Tag: Max Linder

  • Seja minha mulher

    Charlie Chaplin disse que se inspirou no comediante francês Max Linder para criar Carlitos. As semelhanças parecem confirmar isso, mas, claramente, o pupilo superou o mestre. 

    Em Seja minha mulher, Max Linder se vê às voltas com peripécias para conquistar Mary, pois a tia da amada não concorda com o casamento. As gags envolvem confusões típicas deste cinema mudo, motivadas por trocas de identidades e diversas incursões pelos espaços urbanos, incluindo uma ousada aventura em um bordel. No entanto, gags envoltas em discriminações de raça e gênero transformam parte do cinema de Max Linder como datado e passível de recriminações severas.

    Seja minha mulher (Be my wife, EUA, 1921), de Max Linder. Com Max Linder, Alta Allen, Caroline Rankin. 

  • Sete anos de azar

    Após chegar bêbado em casa, o bem-sucedido Max acorda de manhã e se vê às voltas com uma confusão inusitada. Seu mordomo quebra o espelho do closet e na tentativa de disfarçar o ocorrido coloca outro empregado da casa, parecido com Max, do outro lado da moldura. É o ponto forte da comédia, as interações físicas entre Max e seu duplo frente a frente são responsáveis por cenas antológicas do cinema mudo. 
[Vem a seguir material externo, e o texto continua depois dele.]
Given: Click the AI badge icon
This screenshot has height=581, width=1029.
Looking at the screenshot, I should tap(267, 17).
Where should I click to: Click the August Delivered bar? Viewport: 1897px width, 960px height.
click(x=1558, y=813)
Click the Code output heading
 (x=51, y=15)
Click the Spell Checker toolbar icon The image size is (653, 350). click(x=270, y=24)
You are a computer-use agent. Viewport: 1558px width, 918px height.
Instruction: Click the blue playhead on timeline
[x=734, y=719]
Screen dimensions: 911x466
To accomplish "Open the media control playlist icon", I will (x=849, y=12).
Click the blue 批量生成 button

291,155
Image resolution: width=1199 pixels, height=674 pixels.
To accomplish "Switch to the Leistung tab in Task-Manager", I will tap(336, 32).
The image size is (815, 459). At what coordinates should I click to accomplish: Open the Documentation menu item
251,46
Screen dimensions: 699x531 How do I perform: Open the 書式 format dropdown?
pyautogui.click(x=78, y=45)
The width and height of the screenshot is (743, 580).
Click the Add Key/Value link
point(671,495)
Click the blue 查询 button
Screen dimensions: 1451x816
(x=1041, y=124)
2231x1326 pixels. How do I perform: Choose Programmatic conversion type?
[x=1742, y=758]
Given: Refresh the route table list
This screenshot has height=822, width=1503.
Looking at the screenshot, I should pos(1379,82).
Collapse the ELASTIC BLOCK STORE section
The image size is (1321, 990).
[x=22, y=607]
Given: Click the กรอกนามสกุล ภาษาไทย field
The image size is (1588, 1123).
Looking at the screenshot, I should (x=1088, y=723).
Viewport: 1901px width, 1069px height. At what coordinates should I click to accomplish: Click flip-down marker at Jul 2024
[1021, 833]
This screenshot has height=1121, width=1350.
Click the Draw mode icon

    O tema que provoca a série de gags é a superstição dos sete anos de azar para quem quebrar o espelho. Max está de casamento marcado, mas sucessivos desencontros e acidentes parecem comprovar a lenda urbana. 

    Sete anos de azar (Seven years bad luck, EUA/França, 1921), de Max Linder. Com Max Linder, Alta Allen, Ralph McCullough.